From: Ming Lei <tom.leiming@gmail.com>
To: Bernd Schubert <bernd@niova.io>
Cc: Ming Lei <ming.lei@redhat.com>,
fuse-devel@lists.linux.dev, Joanne Koong <joannelkoong@gmail.com>,
io-uring <io-uring@vger.kernel.org>, Jens Axboe <axboe@kernel.dk>,
Pavel Begunkov <asml.silence@gmail.com>,
Miklos Szeredi <miklos@szeredi.hu>
Subject: Re: fuse/io-uring: Proposal to support pBuf in additon to kBuf
Date: Fri, 17 Apr 2026 22:35:38 +0800 [thread overview]
Message-ID: <aeJFOmvCF3ArL9iq@fedora> (raw)
In-Reply-To: <55db9a65-4408-42d2-8958-3bf3aa79d554@niova.io>
On Thu, Apr 16, 2026 at 09:13:41PM +0200, Bernd Schubert wrote:
>
>
> On 4/16/26 17:48, Ming Lei wrote:
> > On Thu, Apr 16, 2026 at 04:46:01PM +0200, Bernd Schubert wrote:
> >> Hi Ming,
> >>
> >> On 4/16/26 15:49, Ming Lei wrote:
> >>> Hi Bernd,
> >>>
> >>> On Tue, Apr 14, 2026 at 5:33 AM Bernd Schubert <bernd@niova.io> wrote:
> >>>>
> >>>> Hi Joanne, et al,
> >>>>
> >>>> this is a bit of duplication of the discussion we had before, but I was
> >>>> badly distracted with other work and also switching employer - didn't
> >>>> manage to reply [1].
> >>>>
> >>>>
> >>>> I'm still not too happy about kBuf and its restriction of locked-only
> >>>> memory. Right now I'm reviewing your patches from the view of what needs
> >>>> to be done for ublk (for my current employer) and also for fuse to
> >>>> support different buffer sizes. Let's say fuse only support kBuf and its
> >>>> restriction of pinned memory, I think we would be forced to add support
> >>>> for different buffer sizes to the current ring-entry-provides-the-buffer
> >>>> and the new kBuf interface - from my point of view code dup.

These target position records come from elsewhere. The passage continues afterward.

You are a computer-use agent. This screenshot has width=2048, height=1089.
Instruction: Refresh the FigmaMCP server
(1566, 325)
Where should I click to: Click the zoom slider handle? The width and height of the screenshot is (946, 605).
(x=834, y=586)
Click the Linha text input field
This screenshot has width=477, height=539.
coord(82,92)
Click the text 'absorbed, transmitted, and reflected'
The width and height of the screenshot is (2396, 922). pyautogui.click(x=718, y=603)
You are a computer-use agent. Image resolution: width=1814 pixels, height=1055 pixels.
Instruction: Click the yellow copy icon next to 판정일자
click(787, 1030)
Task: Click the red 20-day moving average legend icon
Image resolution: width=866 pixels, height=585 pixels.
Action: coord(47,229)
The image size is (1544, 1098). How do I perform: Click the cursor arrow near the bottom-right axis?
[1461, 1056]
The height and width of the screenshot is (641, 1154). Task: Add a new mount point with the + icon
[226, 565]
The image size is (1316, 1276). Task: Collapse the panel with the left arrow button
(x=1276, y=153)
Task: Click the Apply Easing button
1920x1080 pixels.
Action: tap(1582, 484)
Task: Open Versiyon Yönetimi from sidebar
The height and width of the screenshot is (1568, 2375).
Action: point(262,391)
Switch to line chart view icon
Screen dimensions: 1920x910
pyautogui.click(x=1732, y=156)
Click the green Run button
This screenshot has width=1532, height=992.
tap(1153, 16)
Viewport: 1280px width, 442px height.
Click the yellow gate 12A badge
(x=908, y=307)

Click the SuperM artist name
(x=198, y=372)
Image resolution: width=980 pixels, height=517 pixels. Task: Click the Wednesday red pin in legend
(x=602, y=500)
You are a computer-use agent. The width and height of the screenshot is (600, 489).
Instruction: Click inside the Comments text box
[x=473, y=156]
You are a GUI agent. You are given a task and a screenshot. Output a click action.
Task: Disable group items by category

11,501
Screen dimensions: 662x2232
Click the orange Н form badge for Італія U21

> >>>> If we would allow pBuf for fuse, we could put the current
> >>>> 'ring-entry-provides-the-buffer' interface into maintenance mode and
> >>>> support new features with the new interface only. I know you disagree on
> >>>> using pBuf [1] with the argument that userspace could free the buffer.
> >>>> Well, if it does, it does something totally wrong and the same could
> >>>> happen today over /dev/fuse and also the existing fuse-over-io-uring.
> >>>> Just the window is smaller, as the pages are extracted from the buffer
> >>>> during the copy.
> >>>>
> >>>> I was looking into what would be needed to support pBuf and I think
> >>>> io-uring could extract pages from pBuf when the buffer is obtained - it
> >>>> would limit the window when userspace can do something wrong in a
> >>>> similar way current fuse and ublk works.
> >>>>
> >>>> Suggested changes:
> >>>>
> >>>> io_uring:
> >>>>
> >>>> - io_pin_pages() gets a 'bool longterm' parameter.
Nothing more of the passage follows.